____ Data excerpts

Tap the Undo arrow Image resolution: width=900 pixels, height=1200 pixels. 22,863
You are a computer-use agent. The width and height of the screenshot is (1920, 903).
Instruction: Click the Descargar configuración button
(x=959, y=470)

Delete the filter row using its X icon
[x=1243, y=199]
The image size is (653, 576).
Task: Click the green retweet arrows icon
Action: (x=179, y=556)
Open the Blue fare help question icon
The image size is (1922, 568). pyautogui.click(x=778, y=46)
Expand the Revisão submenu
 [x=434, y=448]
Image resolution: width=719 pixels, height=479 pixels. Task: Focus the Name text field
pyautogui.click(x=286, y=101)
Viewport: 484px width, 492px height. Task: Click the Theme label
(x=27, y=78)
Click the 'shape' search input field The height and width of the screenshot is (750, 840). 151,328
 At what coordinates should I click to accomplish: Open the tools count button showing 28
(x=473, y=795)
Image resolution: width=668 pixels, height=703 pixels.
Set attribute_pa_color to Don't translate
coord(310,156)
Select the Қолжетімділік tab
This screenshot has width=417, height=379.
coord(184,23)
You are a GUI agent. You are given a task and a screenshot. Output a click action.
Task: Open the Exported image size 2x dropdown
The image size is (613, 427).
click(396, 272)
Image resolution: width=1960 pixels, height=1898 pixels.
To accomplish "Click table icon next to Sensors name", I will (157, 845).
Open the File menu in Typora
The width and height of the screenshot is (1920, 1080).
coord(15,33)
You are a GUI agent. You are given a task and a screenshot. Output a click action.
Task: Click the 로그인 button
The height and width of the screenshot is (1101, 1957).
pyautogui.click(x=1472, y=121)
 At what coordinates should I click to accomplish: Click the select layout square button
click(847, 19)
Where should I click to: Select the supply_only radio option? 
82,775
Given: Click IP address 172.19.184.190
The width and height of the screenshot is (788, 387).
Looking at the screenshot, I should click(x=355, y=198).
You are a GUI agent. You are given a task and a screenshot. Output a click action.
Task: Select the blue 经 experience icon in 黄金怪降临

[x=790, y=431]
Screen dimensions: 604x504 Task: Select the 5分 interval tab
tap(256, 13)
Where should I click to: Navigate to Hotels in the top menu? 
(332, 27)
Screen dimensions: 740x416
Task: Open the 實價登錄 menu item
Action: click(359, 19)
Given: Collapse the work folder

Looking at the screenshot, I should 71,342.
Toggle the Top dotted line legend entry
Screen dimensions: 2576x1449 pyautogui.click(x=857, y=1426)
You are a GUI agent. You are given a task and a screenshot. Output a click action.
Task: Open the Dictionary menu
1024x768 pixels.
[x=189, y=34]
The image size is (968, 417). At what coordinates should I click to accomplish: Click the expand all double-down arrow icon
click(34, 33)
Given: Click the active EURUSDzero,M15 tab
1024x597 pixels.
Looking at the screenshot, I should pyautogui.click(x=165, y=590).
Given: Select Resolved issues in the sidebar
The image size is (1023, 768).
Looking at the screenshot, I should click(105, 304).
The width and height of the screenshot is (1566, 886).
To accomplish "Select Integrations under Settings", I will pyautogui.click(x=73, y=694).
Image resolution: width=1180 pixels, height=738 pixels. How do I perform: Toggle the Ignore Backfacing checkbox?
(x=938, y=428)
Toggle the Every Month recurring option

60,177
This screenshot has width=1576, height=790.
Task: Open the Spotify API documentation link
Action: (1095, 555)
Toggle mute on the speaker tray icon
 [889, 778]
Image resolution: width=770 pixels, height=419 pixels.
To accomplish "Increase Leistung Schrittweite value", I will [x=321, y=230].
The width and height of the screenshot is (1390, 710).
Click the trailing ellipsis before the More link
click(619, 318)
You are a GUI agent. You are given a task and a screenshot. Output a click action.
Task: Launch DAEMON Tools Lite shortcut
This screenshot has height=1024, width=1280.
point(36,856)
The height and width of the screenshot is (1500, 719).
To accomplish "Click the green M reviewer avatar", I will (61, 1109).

________

*What is being asked:* Render the rows above as a numbered list, omitting blank lines.

*Response below:*
1. Tap the Undo arrow Image resolution: width=900 pixels, height=1200 pixels. 22,863
2. You are a computer-use agent. The width and height of the screenshot is (1920, 903).
3. Instruction: Click the Descargar configuración button
4. (x=959, y=470)
5. Delete the filter row using its X icon
6. [x=1243, y=199]
7. The image size is (653, 576).
8. Task: Click the green retweet arrows icon
9. Action: (x=179, y=556)
10. Open the Blue fare help question icon
11. The image size is (1922, 568). pyautogui.click(x=778, y=46)
12. Expand the Revisão submenu
13.  [x=434, y=448]
14. Image resolution: width=719 pixels, height=479 pixels. Task: Focus the Name text field
15. pyautogui.click(x=286, y=101)
16. Viewport: 484px width, 492px height. Task: Click the Theme label
17. (x=27, y=78)
18. Click the 'shape' search input field The height and width of the screenshot is (750, 840). 151,328
19.  At what coordinates should I click to accomplish: Open the tools count button showing 28
20. (x=473, y=795)
21. Image resolution: width=668 pixels, height=703 pixels.
22. Set attribute_pa_color to Don't translate
23. coord(310,156)
24. Select the Қолжетімділік tab
25. This screenshot has width=417, height=379.
26. coord(184,23)
27. You are a GUI agent. You are given a task and a screenshot. Output a click action.
28. Task: Open the Exported image size 2x dropdown
29. The image size is (613, 427).
30. click(396, 272)
31. Image resolution: width=1960 pixels, height=1898 pixels.
32. To accomplish "Click table icon next to Sensors name", I will (157, 845).
33. Open the File menu in Typora
34. The width and height of the screenshot is (1920, 1080).
35. coord(15,33)
36. You are a GUI agent. You are given a task and a screenshot. Output a click action.
37. Task: Click the 로그인 button
38. The height and width of the screenshot is (1101, 1957).
39. pyautogui.click(x=1472, y=121)
40.  At what coordinates should I click to accomplish: Click the select layout square button
41. click(847, 19)
42. Where should I click to: Select the supply_only radio option? 
43. 82,775
44. Given: Click IP address 172.19.184.190
45. The width and height of the screenshot is (788, 387).
46. Looking at the screenshot, I should click(x=355, y=198).
47. You are a GUI agent. You are given a task and a screenshot. Output a click action.
48. Task: Select the blue 经 experience icon in 黄金怪降临
49. [x=790, y=431]
50. Screen dimensions: 604x504 Task: Select the 5分 interval tab
51. tap(256, 13)
52. Where should I click to: Navigate to Hotels in the top menu? 
53. (332, 27)
54. Screen dimensions: 740x416
55. Task: Open the 實價登錄 menu item
56. Action: click(359, 19)
57. Given: Collapse the work folder
58. Looking at the screenshot, I should 71,342.
59. Toggle the Top dotted line legend entry
60. Screen dimensions: 2576x1449 pyautogui.click(x=857, y=1426)
61. You are a GUI agent. You are given a task and a screenshot. Output a click action.
62. Task: Open the Dictionary menu
63. 1024x768 pixels.
64. [x=189, y=34]
65. The image size is (968, 417). At what coordinates should I click to accomplish: Click the expand all double-down arrow icon
66. click(34, 33)
67. Given: Click the active EURUSDzero,M15 tab
68. 1024x597 pixels.
69. Looking at the screenshot, I should pyautogui.click(x=165, y=590).
70. Given: Select Resolved issues in the sidebar
71. The image size is (1023, 768).
72. Looking at the screenshot, I should click(105, 304).
73. The width and height of the screenshot is (1566, 886).
74. To accomplish "Select Integrations under Settings", I will pyautogui.click(x=73, y=694).
75. Image resolution: width=1180 pixels, height=738 pixels. How do I perform: Toggle the Ignore Backfacing checkbox?
76. (x=938, y=428)
77. Toggle the Every Month recurring option
78. 60,177
79. This screenshot has width=1576, height=790.
80. Task: Open the Spotify API documentation link
81. Action: (1095, 555)
82. Toggle mute on the speaker tray icon
83.  [889, 778]
84. Image resolution: width=770 pixels, height=419 pixels.
85. To accomplish "Increase Leistung Schrittweite value", I will [x=321, y=230].
86. The width and height of the screenshot is (1390, 710).
87. Click the trailing ellipsis before the More link
88. click(619, 318)
89. You are a GUI agent. You are given a task and a screenshot. Output a click action.
90. Task: Launch DAEMON Tools Lite shortcut
91. This screenshot has height=1024, width=1280.
92. point(36,856)
93. The height and width of the screenshot is (1500, 719).
94. To accomplish "Click the green M reviewer avatar", I will (61, 1109).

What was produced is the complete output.